|HUD No. 10-0703
Jerrie G. Magruder
October 7, 2003
HUD AWARDS $400,000 IN GRANTS TO THE ORLANDO HOUSING AUTHORITY AND THE DAYTONA BEACH HOUSING AUTHORITY TO CREATE COMMUNITY COMPUTER CENTERS
ORLANDO - The U.S. Department of Housing and Urban Development today awarded a $200,000
grant to the
Orlando Housing Authority and a $200,000 grant to the Daytona Beach Housing Authority to create new
Neighborhood Networks computer centers.
"Today computer knowledge is essential," said HUD Assistant Secretary Michael Liu. "When our public housing communities bring computer technology to neighborhoods it opens countless opportunities for residents in the new development and the surrounding community."
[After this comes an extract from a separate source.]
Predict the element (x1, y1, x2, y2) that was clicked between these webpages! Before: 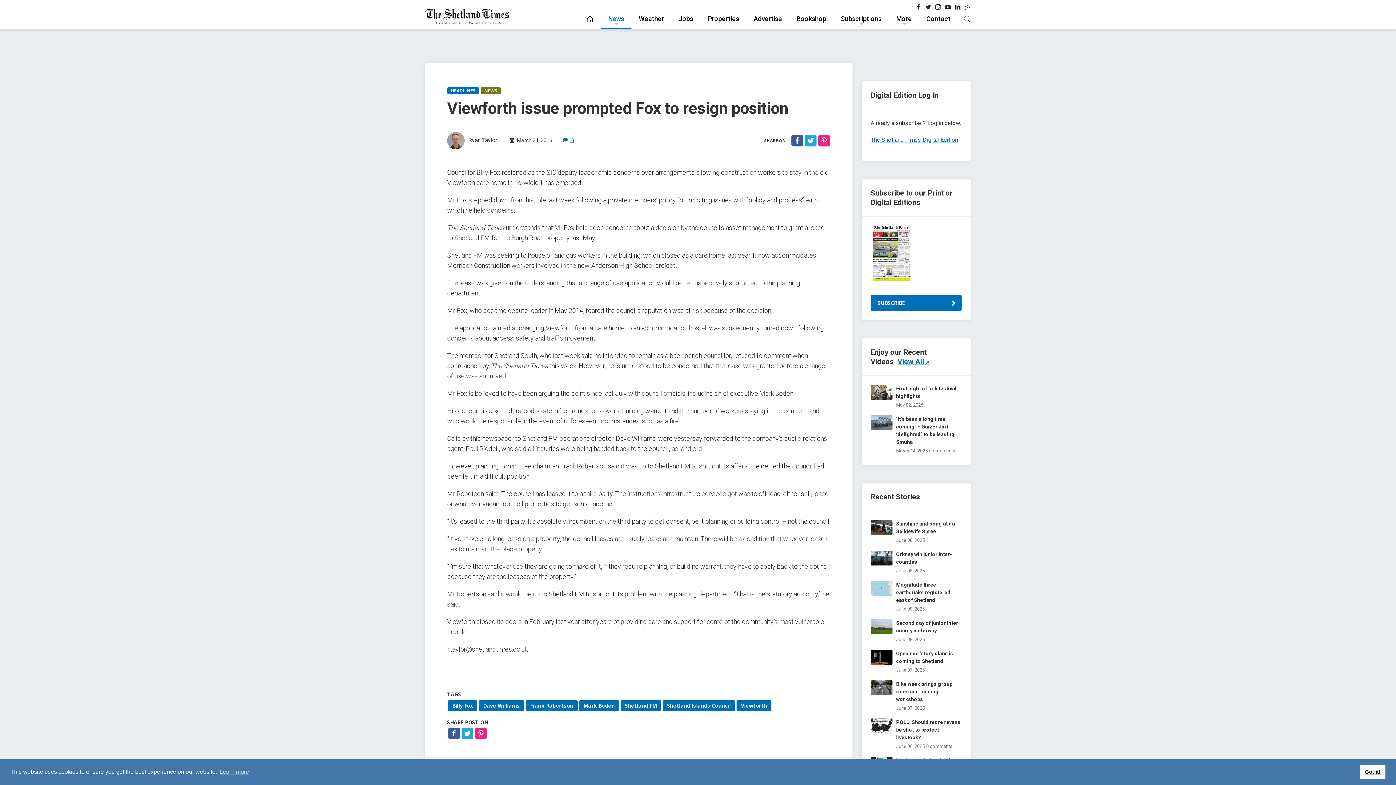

As part of the revitalization of the Carver Court Development
(OHA) and Bethune Village and Halifax Park Developments (DBHA), the Orlando Housing
Authority and the Daytona Beach Housing Authority received this additional funding
to give public housing residents computer access. Neighborhood Networks centers
make it easier
for residents to obtain information on jobs, educational opportunities, as well as information on healthcare, nutrition and other social services, while gaining valuable computer skills.
The Orlando Housing Authority and the
Daytona Beach Housing Authority are among the 25 public housing
authorities receiving this funding that totaled $5 million. The funding can be used to construct the computer
centers; buy computer and information technology hardware; hire staff; and develop programs and systems that
will assists public housing residents with employment, educational activities and life-skills activities.
Since 1995, Neighborhood Networks centers have provided computer and Internet access to insured and assisted housing residents and offer a full range of supportive services. There are currently more than 1,100 Neighborhood Networks centers throughout the U.S., the District of Columbia, Virgin Islands and Puerto Rico. Public housing authorities that were awarded 2002 HOPE VI Revitalization Grants were required to build Neighborhood Networks centers as part of their revitalization plan.
HUD's HBCU Program is one of several initiatives administered by its Office of University
Partnerships (OUP). Established in 1994, OUP is a catalyst for partnering colleges
and universities with their communities in a shared search for answers to pressing
urban problems. HUD is the nation's housing agency committed to increasing homeownership,
particularly among minorities, creating affordable housing opportunities for low-income
Americans, supporting the homeless, elderly, people with disabilities and people
living with AIDS. The Department also
promotes economic and community development as well as enforces the nation's fair housing laws. More
information about HUD and its programs is available on the Internet.